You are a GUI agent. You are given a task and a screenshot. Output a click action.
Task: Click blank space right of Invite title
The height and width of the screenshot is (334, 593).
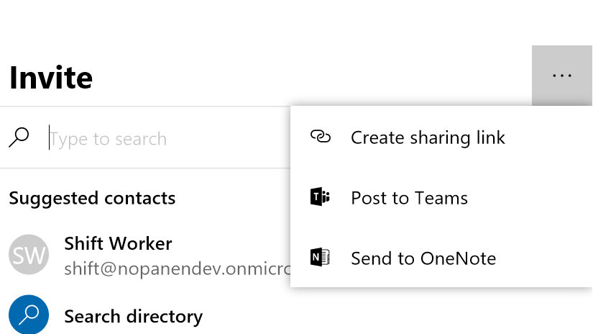[309, 77]
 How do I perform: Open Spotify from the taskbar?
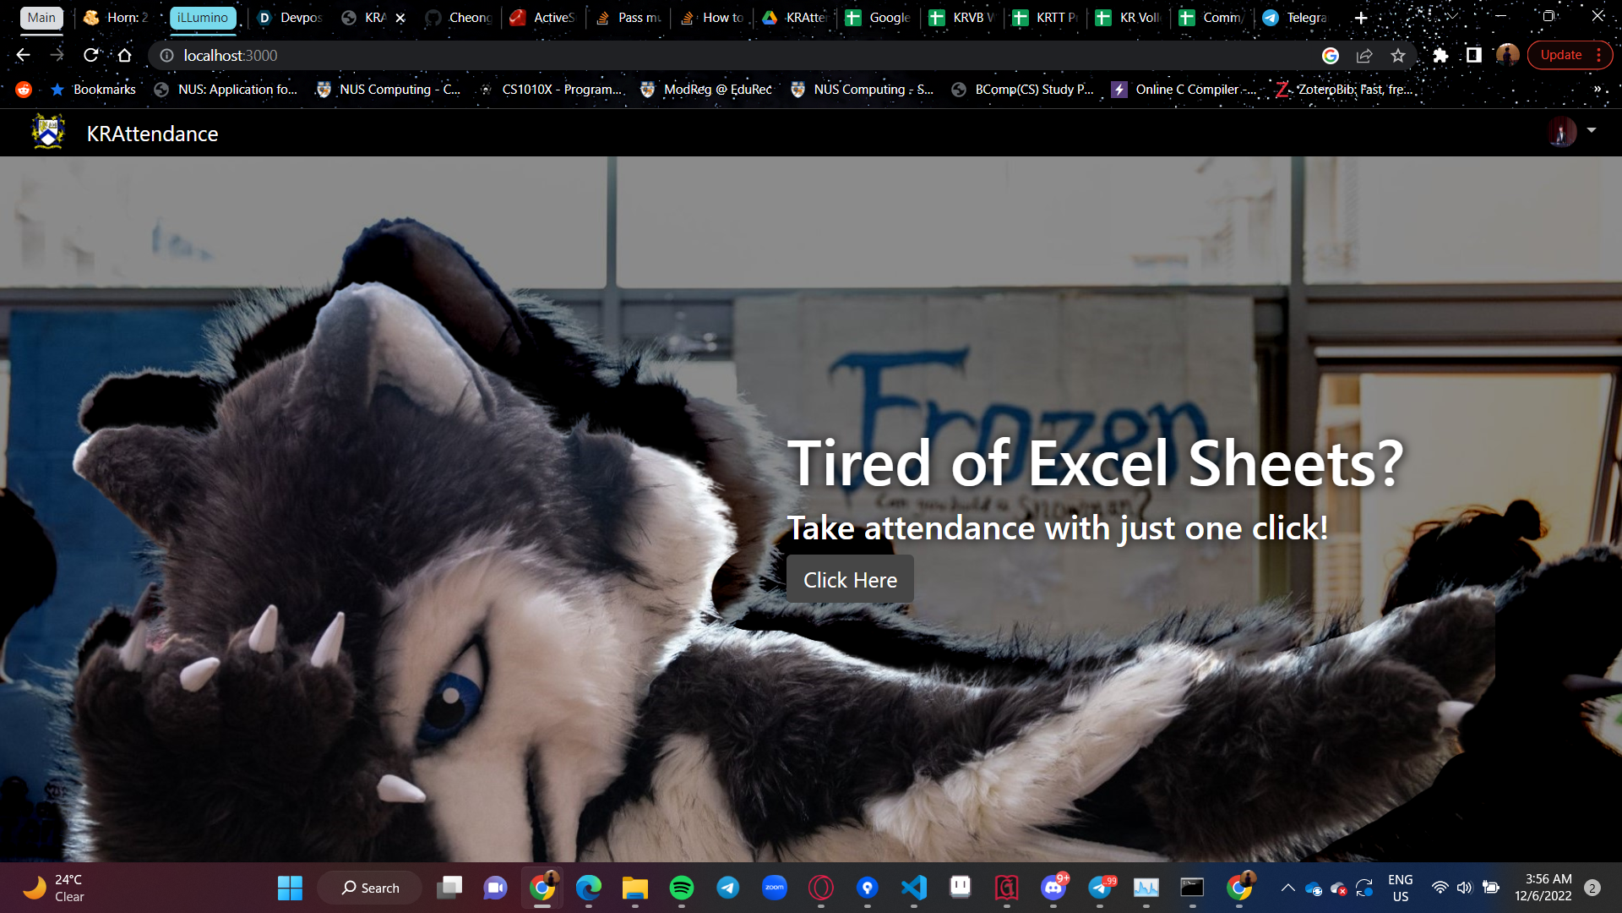[x=681, y=888]
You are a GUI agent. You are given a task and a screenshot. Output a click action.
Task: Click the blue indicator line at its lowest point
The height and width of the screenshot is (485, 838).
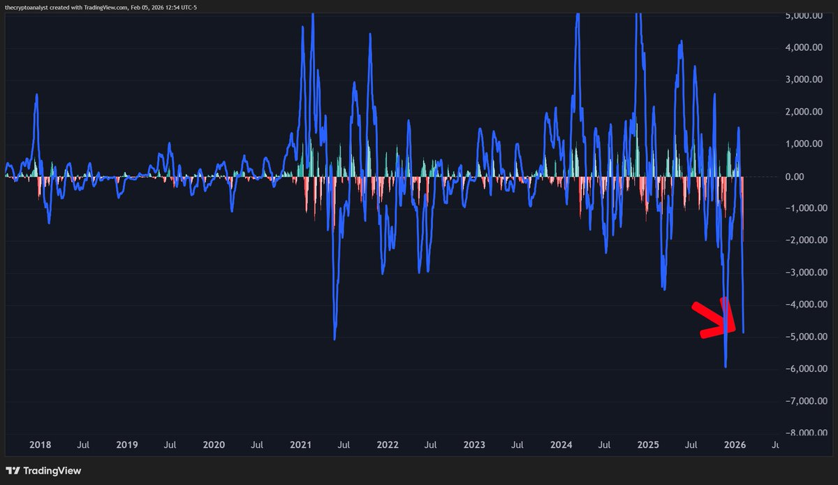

☆ ☆ ☆

§ EXERCISE GOAL:
Reproduce all of the lines above word for word, leaving out the pictures.

§ THE SOLUTION:
You are a GUI agent. You are given a task and a screenshot. Output a click action.
Task: Click blank space right of Invite title
The height and width of the screenshot is (334, 593).
[309, 77]
 How do I perform: Open Spotify from the taskbar?
[x=681, y=888]
You are a GUI agent. You are given a task and a screenshot. Output a click action.
Task: Click the blue indicator line at its lowest point
The height and width of the screenshot is (485, 838).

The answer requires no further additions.